What is asked: Can you reproduce every line of the records below word for word, omitting the pictures from your answer?

Provided records:
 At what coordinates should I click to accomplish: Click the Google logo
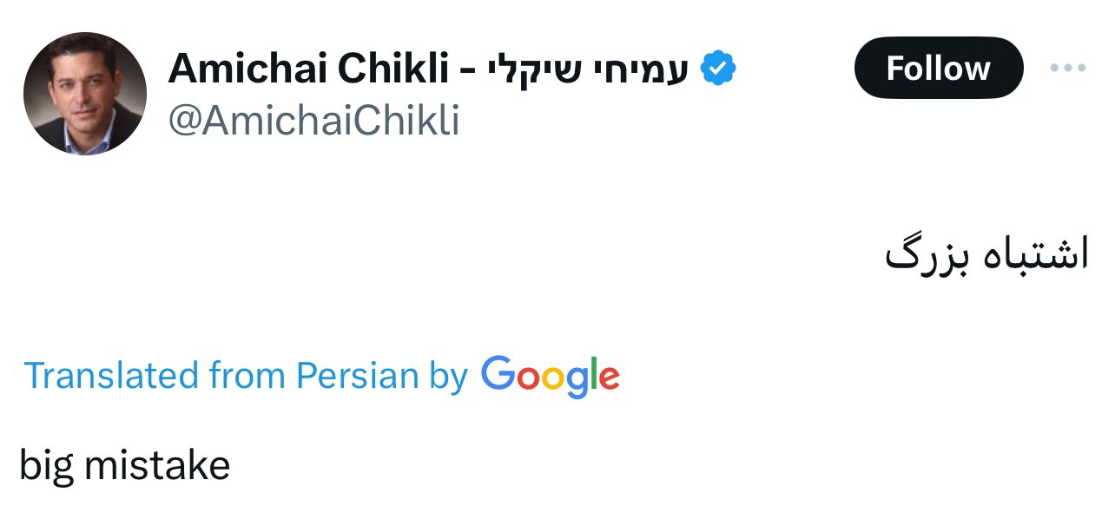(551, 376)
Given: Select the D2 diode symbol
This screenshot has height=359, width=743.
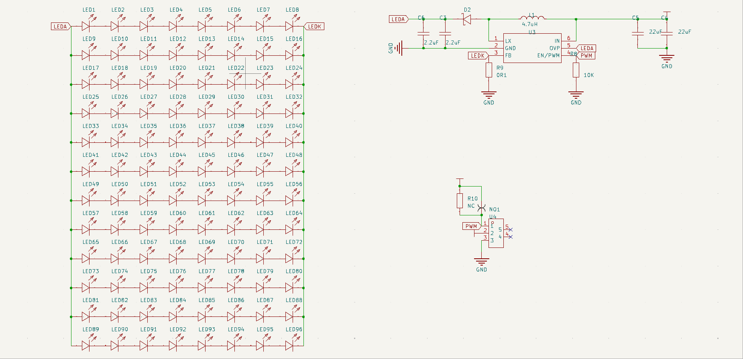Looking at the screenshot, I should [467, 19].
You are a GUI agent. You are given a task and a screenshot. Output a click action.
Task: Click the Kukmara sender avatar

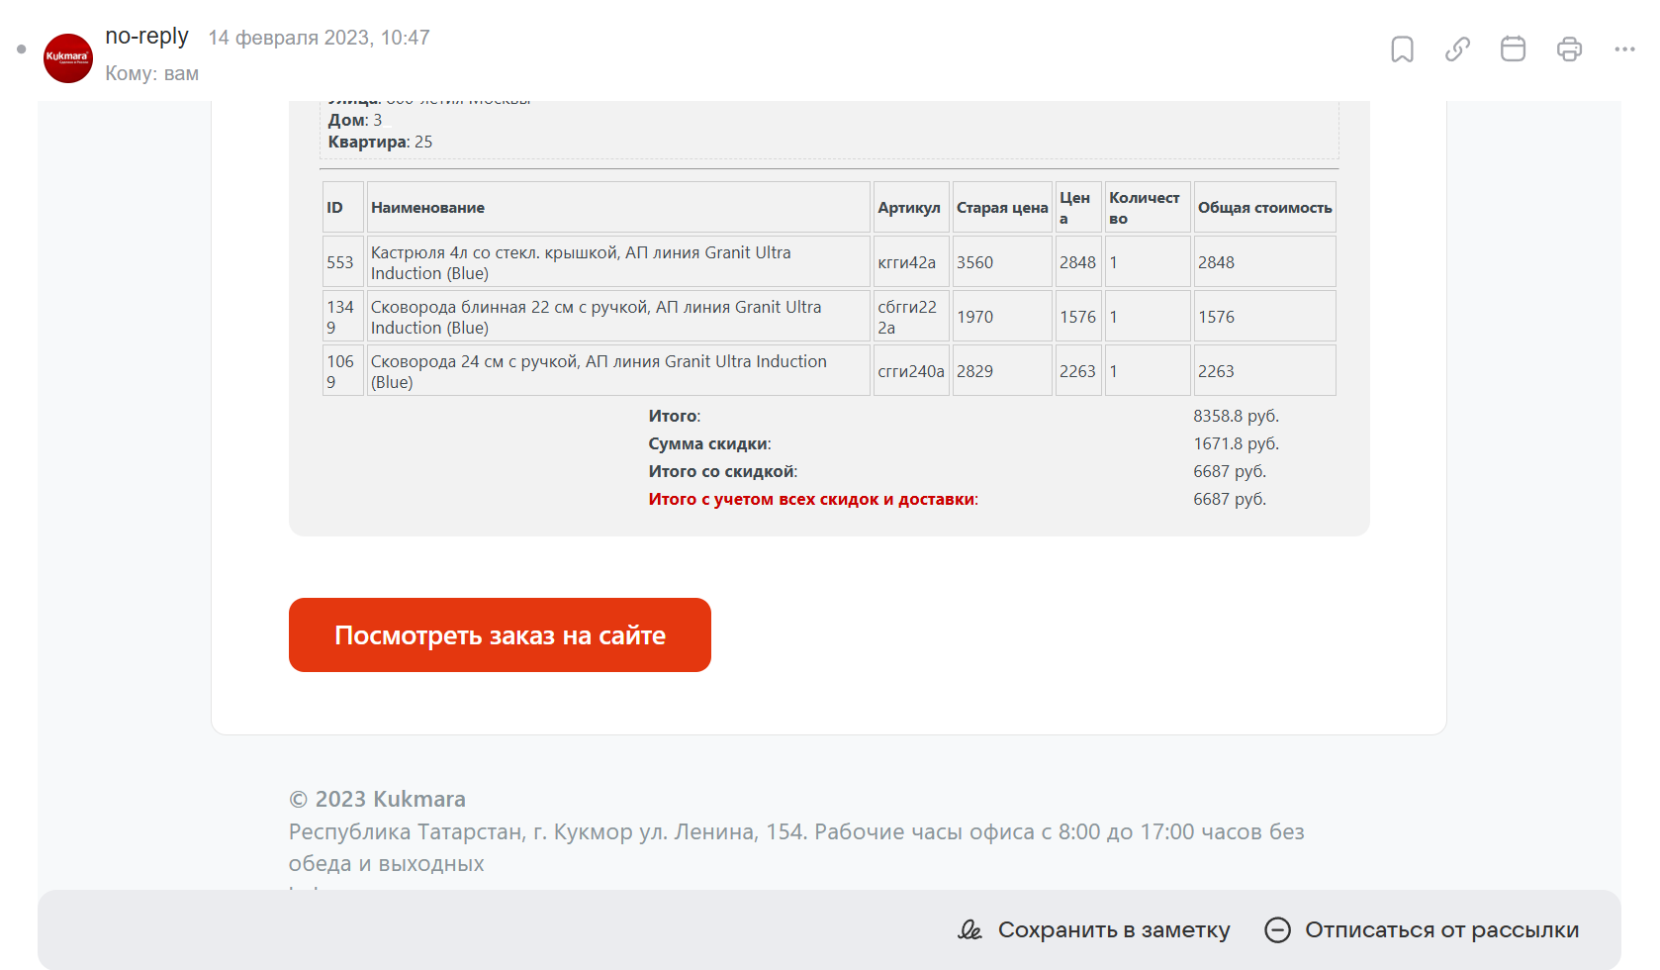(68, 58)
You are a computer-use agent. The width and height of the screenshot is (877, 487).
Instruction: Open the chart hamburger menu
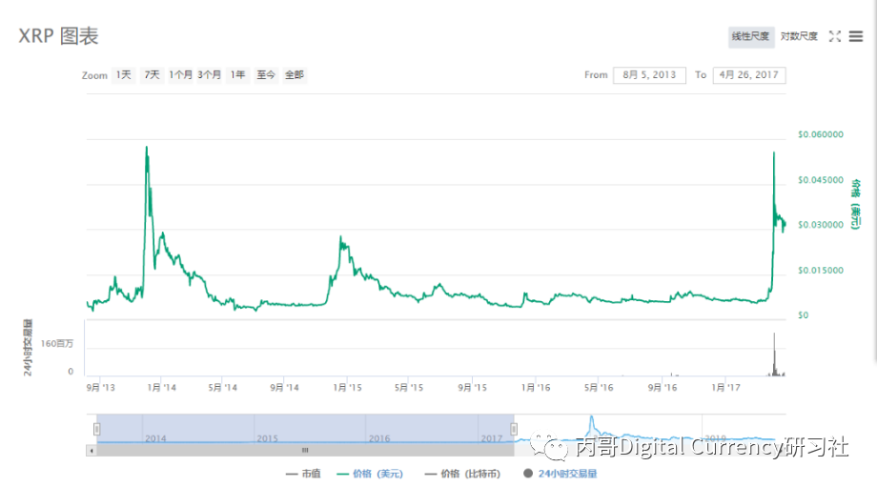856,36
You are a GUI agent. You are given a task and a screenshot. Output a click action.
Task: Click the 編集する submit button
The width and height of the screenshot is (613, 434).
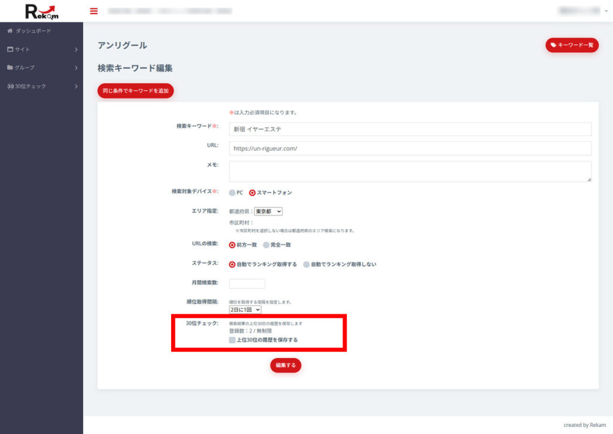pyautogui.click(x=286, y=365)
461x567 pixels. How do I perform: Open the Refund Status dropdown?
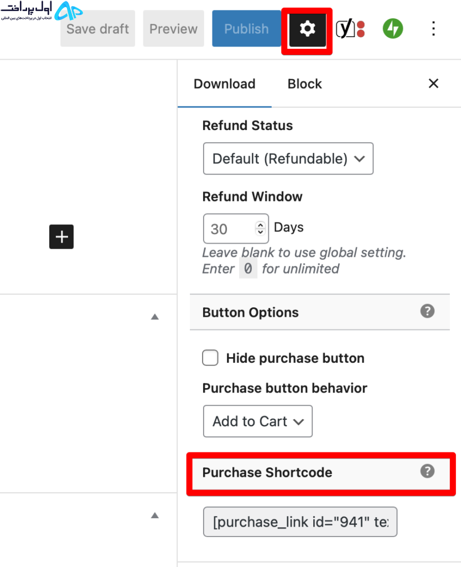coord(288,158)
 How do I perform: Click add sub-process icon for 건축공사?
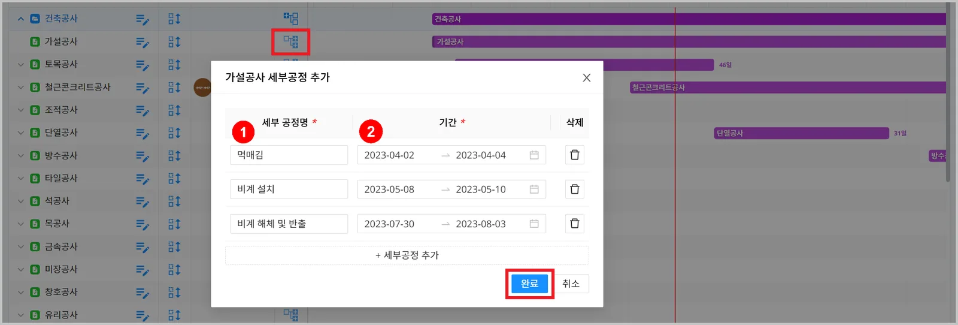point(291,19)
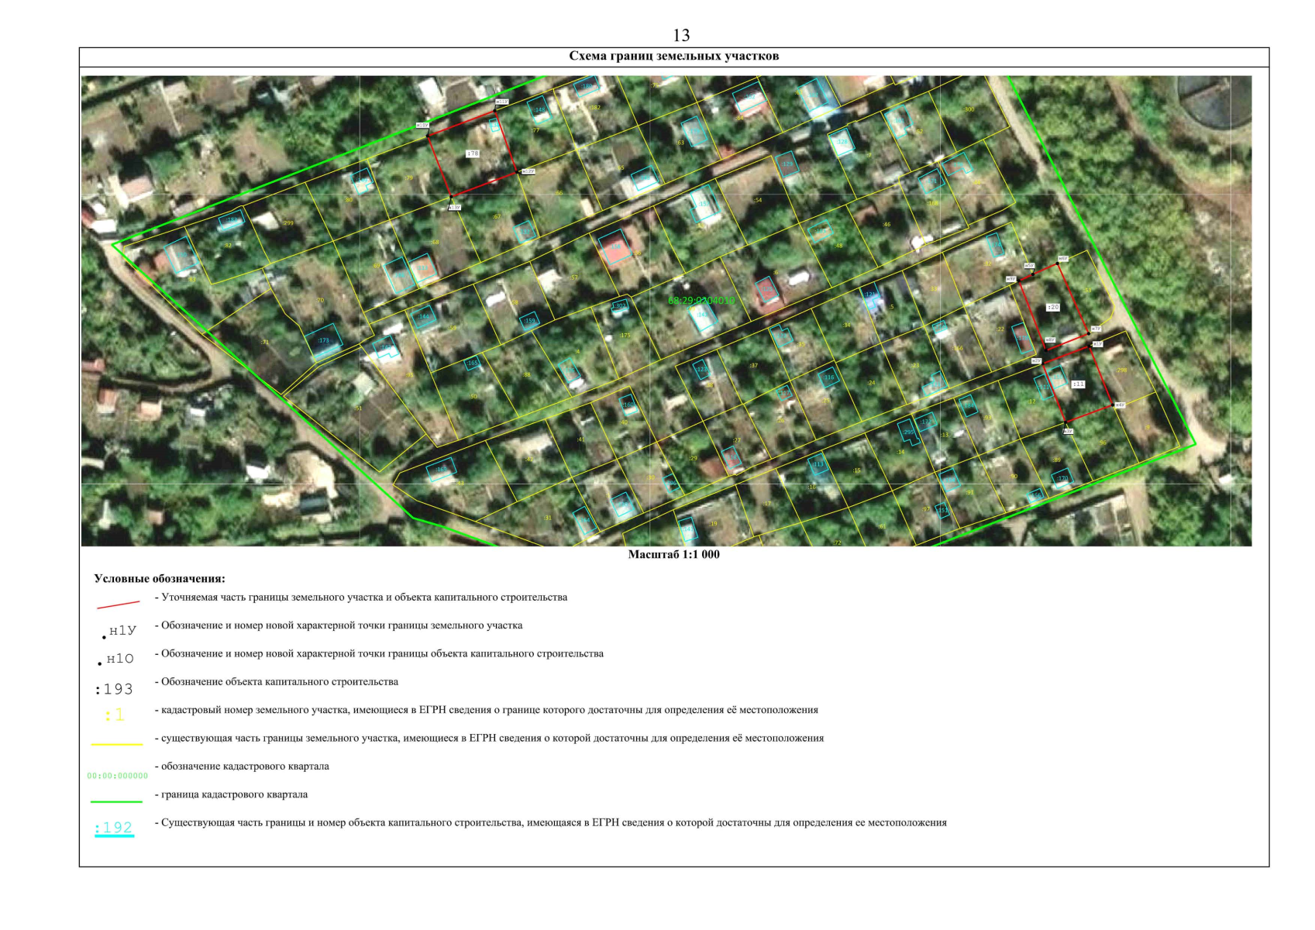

Expected answer:
 At what coordinates should I click to accomplish: Click the Google logo
(551, 376)
Given: Select the D2 diode symbol
This screenshot has height=359, width=743.
Looking at the screenshot, I should [467, 19].
You are a GUI agent. You are given a task and a screenshot. Output a click action.
Task: Click the Kukmara sender avatar

(68, 58)
You are a computer-use agent. The width and height of the screenshot is (877, 487).
Instruction: Open the chart hamburger menu
856,36
You are a GUI agent. You are given a task and a screenshot. Output a click action.
Task: Click the 編集する submit button
The width and height of the screenshot is (613, 434).
pyautogui.click(x=286, y=365)
461x567 pixels. How do I perform: Open the Refund Status dropdown?
coord(288,158)
 How do I perform: Click add sub-process icon for 건축공사?
point(291,19)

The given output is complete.